What to work on: What appears from the first line of the data below through the line containing "Image resolution: width=2156", both included, should be copied exactly, and nothing else.

Given data:
########

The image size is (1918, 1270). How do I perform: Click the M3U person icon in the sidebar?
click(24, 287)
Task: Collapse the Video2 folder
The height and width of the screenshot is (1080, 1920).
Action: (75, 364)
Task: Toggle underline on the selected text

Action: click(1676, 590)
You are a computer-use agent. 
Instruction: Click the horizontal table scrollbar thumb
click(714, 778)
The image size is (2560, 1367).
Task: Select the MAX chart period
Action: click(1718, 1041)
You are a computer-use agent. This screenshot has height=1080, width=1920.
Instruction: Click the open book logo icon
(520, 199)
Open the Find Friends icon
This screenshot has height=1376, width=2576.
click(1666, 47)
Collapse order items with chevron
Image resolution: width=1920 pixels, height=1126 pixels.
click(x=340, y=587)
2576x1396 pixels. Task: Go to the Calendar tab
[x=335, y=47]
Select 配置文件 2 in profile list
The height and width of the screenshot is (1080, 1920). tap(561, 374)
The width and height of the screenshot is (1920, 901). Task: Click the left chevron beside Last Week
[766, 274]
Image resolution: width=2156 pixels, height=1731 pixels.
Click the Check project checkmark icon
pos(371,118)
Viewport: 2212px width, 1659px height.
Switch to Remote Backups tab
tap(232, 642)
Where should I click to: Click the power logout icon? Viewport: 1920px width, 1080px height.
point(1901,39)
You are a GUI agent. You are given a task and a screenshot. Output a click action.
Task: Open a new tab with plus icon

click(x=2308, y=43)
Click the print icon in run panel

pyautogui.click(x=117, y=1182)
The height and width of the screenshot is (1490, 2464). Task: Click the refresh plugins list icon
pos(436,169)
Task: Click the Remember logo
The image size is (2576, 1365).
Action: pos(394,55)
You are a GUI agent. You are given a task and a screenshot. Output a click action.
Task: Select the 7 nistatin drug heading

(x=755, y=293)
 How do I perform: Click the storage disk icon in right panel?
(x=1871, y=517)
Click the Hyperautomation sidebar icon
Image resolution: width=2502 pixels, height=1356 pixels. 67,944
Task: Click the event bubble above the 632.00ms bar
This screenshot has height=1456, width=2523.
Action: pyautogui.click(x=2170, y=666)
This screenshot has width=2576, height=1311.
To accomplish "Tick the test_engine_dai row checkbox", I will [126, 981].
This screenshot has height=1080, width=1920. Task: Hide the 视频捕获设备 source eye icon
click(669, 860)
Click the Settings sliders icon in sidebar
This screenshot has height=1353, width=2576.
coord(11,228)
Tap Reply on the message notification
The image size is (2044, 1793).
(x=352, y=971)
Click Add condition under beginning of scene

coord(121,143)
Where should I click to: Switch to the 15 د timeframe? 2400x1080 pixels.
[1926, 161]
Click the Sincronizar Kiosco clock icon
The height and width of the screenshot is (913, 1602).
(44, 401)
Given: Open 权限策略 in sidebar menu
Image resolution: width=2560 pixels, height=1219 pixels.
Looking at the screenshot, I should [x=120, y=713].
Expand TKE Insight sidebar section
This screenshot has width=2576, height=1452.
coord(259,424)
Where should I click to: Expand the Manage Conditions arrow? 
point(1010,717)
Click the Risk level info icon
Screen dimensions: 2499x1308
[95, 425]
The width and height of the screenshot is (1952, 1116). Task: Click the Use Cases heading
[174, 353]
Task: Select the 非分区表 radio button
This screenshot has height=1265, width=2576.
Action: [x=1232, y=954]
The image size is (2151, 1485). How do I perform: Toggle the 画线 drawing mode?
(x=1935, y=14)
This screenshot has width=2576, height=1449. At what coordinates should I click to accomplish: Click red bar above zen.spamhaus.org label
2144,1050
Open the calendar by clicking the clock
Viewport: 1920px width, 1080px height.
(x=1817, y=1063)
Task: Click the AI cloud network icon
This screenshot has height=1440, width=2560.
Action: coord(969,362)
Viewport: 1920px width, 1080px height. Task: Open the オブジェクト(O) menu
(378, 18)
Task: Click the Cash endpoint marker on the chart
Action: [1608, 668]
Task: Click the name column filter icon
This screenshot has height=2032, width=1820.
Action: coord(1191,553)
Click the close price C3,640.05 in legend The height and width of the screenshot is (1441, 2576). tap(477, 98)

########

Answer space:
The image size is (1918, 1270). How do I perform: Click the M3U person icon in the sidebar?
click(24, 287)
Task: Collapse the Video2 folder
The height and width of the screenshot is (1080, 1920).
Action: (75, 364)
Task: Toggle underline on the selected text

Action: click(1676, 590)
You are a computer-use agent. 
Instruction: Click the horizontal table scrollbar thumb
click(714, 778)
The image size is (2560, 1367).
Task: Select the MAX chart period
Action: click(1718, 1041)
You are a computer-use agent. This screenshot has height=1080, width=1920.
Instruction: Click the open book logo icon
(520, 199)
Open the Find Friends icon
This screenshot has height=1376, width=2576.
click(1666, 47)
Collapse order items with chevron
Image resolution: width=1920 pixels, height=1126 pixels.
click(x=340, y=587)
2576x1396 pixels. Task: Go to the Calendar tab
[x=335, y=47]
Select 配置文件 2 in profile list
The height and width of the screenshot is (1080, 1920). tap(561, 374)
The width and height of the screenshot is (1920, 901). Task: Click the left chevron beside Last Week
[766, 274]
Image resolution: width=2156 pixels, height=1731 pixels.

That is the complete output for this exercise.